→ WHAT IS REQUIRED: Return all lines from the listing below in which the string "description" occurs.

→ PROVIDED INFORMATION:

★ ★ ★ ★

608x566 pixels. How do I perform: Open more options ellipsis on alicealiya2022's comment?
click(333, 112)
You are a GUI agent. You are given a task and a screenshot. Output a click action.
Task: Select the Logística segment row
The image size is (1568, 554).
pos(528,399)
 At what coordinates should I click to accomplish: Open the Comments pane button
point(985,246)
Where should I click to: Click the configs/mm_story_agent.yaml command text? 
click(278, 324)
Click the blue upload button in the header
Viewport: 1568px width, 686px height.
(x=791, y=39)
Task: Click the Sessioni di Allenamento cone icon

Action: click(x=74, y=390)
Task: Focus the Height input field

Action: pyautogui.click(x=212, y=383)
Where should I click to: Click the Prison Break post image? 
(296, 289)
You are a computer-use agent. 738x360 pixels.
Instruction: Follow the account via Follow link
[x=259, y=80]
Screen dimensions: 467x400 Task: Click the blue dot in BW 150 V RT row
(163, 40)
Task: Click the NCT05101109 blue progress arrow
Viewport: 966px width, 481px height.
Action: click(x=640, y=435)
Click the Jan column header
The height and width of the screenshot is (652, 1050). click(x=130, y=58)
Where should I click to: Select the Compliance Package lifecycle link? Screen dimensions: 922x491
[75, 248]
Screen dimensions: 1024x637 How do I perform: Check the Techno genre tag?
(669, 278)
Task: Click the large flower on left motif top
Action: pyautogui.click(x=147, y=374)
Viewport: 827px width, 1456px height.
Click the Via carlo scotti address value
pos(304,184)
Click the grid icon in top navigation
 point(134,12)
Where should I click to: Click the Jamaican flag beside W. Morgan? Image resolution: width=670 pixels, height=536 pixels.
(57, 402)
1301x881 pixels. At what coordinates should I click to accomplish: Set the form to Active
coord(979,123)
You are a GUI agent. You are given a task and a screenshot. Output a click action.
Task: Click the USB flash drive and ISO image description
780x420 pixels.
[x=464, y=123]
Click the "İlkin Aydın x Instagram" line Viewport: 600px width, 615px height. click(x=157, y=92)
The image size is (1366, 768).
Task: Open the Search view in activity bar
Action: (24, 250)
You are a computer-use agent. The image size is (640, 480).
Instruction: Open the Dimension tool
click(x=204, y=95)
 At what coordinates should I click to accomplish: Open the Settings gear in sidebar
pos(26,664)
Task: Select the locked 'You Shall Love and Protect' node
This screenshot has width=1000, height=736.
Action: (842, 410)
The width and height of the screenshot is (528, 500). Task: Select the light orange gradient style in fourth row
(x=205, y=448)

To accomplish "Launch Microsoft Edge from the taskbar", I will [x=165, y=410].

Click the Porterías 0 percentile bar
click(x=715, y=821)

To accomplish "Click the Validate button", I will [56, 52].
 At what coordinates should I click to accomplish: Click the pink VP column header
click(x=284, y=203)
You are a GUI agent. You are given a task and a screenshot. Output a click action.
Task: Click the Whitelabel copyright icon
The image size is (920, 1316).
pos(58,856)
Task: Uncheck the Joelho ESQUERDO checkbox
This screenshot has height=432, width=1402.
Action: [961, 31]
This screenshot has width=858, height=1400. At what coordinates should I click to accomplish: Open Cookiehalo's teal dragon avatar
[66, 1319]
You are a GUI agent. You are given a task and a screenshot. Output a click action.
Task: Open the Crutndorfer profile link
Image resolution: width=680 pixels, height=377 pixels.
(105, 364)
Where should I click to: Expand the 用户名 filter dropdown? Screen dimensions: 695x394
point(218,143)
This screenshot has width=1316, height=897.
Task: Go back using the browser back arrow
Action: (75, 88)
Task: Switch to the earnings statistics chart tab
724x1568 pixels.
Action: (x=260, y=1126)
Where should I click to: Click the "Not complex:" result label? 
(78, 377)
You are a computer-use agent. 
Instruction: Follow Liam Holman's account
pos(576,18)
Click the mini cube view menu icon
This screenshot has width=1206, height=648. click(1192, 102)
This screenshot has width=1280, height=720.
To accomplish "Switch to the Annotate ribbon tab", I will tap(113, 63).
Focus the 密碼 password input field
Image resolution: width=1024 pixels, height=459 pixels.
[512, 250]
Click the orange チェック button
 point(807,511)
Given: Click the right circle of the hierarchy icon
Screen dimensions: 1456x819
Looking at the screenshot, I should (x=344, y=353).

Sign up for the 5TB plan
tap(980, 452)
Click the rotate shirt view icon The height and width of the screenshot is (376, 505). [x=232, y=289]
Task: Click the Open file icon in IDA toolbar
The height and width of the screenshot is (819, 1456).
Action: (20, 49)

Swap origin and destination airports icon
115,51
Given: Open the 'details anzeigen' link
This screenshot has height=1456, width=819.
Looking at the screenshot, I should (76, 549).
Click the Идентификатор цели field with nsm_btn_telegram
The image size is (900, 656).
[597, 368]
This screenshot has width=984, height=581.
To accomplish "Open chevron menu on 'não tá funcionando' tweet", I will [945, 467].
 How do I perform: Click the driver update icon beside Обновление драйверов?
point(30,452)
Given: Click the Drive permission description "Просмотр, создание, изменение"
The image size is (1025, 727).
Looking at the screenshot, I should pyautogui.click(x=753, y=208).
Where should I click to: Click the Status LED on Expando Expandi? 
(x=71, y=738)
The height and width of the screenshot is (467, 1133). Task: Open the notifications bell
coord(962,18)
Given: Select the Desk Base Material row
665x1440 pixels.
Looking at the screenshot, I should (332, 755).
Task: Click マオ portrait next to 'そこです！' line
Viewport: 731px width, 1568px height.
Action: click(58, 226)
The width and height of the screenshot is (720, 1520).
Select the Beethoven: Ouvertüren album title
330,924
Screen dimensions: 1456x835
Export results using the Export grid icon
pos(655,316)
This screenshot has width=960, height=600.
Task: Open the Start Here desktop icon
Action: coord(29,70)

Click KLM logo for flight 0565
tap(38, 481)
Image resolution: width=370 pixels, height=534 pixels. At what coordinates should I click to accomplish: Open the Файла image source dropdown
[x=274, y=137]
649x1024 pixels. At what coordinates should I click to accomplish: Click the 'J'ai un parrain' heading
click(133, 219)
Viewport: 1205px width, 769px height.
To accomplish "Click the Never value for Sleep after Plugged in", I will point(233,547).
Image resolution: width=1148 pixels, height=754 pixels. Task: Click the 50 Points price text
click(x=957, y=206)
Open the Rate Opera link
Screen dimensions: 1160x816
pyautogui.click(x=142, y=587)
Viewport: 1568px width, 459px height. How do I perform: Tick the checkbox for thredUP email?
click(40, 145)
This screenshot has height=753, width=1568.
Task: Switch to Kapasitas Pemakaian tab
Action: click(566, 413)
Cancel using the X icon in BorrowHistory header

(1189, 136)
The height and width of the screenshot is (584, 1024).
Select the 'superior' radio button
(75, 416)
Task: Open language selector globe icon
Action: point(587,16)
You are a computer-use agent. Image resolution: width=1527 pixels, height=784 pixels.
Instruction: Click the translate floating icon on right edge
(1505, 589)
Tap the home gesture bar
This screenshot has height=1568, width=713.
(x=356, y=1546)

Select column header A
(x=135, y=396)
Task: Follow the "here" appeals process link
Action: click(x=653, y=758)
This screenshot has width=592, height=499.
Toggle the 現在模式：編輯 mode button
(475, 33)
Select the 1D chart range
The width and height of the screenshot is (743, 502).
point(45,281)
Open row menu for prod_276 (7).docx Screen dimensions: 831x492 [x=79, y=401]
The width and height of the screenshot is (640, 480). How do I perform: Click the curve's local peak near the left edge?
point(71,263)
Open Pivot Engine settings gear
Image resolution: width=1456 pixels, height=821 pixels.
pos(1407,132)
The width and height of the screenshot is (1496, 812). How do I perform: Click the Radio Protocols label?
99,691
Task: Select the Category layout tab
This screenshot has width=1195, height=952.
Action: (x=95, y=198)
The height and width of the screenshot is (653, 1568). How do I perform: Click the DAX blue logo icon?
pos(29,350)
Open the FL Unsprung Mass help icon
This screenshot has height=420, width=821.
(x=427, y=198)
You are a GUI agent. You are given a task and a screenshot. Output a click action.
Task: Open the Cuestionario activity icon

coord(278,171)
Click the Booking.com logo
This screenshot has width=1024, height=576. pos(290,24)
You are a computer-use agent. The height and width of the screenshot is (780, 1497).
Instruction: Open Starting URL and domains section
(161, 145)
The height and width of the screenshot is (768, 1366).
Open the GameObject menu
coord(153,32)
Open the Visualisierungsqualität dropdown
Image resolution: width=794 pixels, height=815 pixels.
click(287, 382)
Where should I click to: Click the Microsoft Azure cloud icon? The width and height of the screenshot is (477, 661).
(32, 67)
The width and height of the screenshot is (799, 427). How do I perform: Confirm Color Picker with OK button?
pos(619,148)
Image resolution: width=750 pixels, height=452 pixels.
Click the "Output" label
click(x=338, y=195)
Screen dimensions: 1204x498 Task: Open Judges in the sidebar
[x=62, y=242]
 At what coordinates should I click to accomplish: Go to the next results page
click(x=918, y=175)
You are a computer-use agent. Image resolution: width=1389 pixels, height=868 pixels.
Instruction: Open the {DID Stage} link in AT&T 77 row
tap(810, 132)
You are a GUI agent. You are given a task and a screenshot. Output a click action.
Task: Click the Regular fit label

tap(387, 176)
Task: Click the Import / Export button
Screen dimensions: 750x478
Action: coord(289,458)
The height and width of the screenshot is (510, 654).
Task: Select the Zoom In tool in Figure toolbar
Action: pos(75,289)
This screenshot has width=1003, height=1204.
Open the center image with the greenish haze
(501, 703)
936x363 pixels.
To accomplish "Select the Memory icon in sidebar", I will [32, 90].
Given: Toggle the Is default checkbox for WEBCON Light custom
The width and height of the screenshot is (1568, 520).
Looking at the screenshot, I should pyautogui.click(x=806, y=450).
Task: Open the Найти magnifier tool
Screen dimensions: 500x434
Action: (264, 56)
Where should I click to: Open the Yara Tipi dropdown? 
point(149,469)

★ ★ ★ ★

→ RESULT:
Task: Click the USB flash drive and ISO image description
Given: Click the Drive permission description "Просмотр, создание, изменение"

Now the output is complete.